Neuro- und Molekularbiologie

Zelluläres Live-TV in Farbe und trotz Corona - Durchführung der Begabten AG Neuro- und Molekularbiologe unter Pandemiebedingungen am Albertus-Magnus-Gymnasium im Schuljahr 2020/21

Montage dichroitischer Spiegel

Aller pandemiebedingten Widrigkeiten zum Trotz konnte die AG im Schuljahr 2020/21 erfolgreich durchgeführt werden. Die Präsenzphasen konnten wir zur Durchführung von Praktika nutzen, für die wir uns die Materialien an die Schule schicken lassen konnten. So war ein Mikroskopiepraktikum zum Thema Alzheimer Demenz zu Beginn des Schuljahres noch möglich. Während der Homeschoolingphase waren wir auf Videokonferenzen sowie ein wöchentliches Quiz auf unserer virtuellen Lernplattform angewiesen. So ließen sich weitere Themen wie Epigenetik, Mikrobiomforschung und Fluoreszenzmikroskopie mit Leben füllen. Wir konnten auch einige EMBL Wissenschaftler/innen dafür gewinnen, uns virtuell über den EMBL Campus in Heidelberg (European Molecular Biology Laboratory) zu führen sowie zu einigen unserer Themen Vorträge zu halten.

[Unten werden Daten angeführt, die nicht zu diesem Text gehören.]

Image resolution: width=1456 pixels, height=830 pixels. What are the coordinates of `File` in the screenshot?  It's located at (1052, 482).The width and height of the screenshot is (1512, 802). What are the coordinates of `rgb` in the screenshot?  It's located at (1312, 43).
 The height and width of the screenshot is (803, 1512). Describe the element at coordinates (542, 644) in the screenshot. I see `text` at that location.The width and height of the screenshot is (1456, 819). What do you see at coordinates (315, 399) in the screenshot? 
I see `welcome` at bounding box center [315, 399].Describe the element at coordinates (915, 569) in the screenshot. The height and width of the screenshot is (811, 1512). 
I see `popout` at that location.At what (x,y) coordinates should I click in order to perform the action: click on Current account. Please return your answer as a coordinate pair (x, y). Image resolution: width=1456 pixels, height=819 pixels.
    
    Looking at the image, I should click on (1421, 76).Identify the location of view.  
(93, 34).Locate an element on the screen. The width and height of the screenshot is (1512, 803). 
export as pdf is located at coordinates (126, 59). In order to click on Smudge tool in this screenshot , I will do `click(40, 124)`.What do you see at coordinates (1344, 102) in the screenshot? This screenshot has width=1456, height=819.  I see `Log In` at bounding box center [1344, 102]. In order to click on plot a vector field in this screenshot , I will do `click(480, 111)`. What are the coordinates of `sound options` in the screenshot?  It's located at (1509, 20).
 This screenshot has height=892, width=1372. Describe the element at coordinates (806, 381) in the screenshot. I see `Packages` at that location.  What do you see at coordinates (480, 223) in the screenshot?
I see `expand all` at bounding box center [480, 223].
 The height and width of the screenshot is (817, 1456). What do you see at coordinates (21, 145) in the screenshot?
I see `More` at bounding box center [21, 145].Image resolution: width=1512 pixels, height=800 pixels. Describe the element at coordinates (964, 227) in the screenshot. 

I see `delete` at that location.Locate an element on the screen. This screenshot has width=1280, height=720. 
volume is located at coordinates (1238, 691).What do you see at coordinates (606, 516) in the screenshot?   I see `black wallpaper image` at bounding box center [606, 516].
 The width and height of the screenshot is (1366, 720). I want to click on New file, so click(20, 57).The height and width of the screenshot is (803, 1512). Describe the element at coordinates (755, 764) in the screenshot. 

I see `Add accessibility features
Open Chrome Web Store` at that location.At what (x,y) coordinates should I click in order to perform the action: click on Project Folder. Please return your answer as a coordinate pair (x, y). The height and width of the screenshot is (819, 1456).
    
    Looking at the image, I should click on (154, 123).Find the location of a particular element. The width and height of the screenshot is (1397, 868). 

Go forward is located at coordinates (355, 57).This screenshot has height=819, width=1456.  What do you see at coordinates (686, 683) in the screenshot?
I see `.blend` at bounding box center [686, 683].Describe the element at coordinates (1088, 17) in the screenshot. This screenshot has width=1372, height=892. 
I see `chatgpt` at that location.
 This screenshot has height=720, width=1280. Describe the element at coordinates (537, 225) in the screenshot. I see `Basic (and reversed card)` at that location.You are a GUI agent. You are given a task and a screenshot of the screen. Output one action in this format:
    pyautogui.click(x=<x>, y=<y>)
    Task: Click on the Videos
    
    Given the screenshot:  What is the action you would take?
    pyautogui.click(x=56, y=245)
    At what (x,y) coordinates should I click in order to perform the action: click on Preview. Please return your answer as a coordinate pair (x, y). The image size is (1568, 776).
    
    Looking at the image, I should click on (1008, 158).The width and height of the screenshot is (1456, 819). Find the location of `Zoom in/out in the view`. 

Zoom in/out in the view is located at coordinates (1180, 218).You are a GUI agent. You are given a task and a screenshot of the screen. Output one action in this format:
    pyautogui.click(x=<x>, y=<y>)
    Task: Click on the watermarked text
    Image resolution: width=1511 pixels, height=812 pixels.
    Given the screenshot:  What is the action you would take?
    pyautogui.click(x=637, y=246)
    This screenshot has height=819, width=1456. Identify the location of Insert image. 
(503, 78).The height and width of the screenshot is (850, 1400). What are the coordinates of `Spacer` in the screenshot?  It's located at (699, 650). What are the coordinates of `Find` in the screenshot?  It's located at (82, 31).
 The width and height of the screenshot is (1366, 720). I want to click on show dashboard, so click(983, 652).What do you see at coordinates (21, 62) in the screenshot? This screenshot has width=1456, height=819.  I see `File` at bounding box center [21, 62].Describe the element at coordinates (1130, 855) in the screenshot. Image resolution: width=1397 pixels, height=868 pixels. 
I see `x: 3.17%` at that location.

Als diesjähriges Highlight stellte uns das EMBL Fluoreszenzmikroskope zur Verfügung, welche wir in einem Praktikum selbst zusammenbauten und fluoreszierende Objekte betrachteten.

Die Fluoreszenzmikroskopie spielt in der modernen molekularbiologischen Forschung mittlerweile eine Hauptrolle, da es möglich ist, zelluläre Proteine mit ungiftigen und robusten Fluoreszenzproteinen zu markieren. Das geschieht entweder durch eine genetische Manipulation oder durch antikörpergebundene Fluoreszenzstoffe. So wird es möglich, molekulare Prozesse (wie z.B. Proteinsynthesen, intrazelluläre Bewegungen von Proteinen, Reaktionen mehrerer Proteine miteinander) aber auch Abläufe auf zellulärer Ebene (wie z.B. Zellteilungen, Membranverschiebungen, Wanderbewegungen mehrerer verschiedener Gewebetypen) am geeigneten lebenden Objekt (wie z.B. Zellkulturen, transparente Zebrafische, Hefezellen, Tumorgewebe in Kultur) zu verfolgen.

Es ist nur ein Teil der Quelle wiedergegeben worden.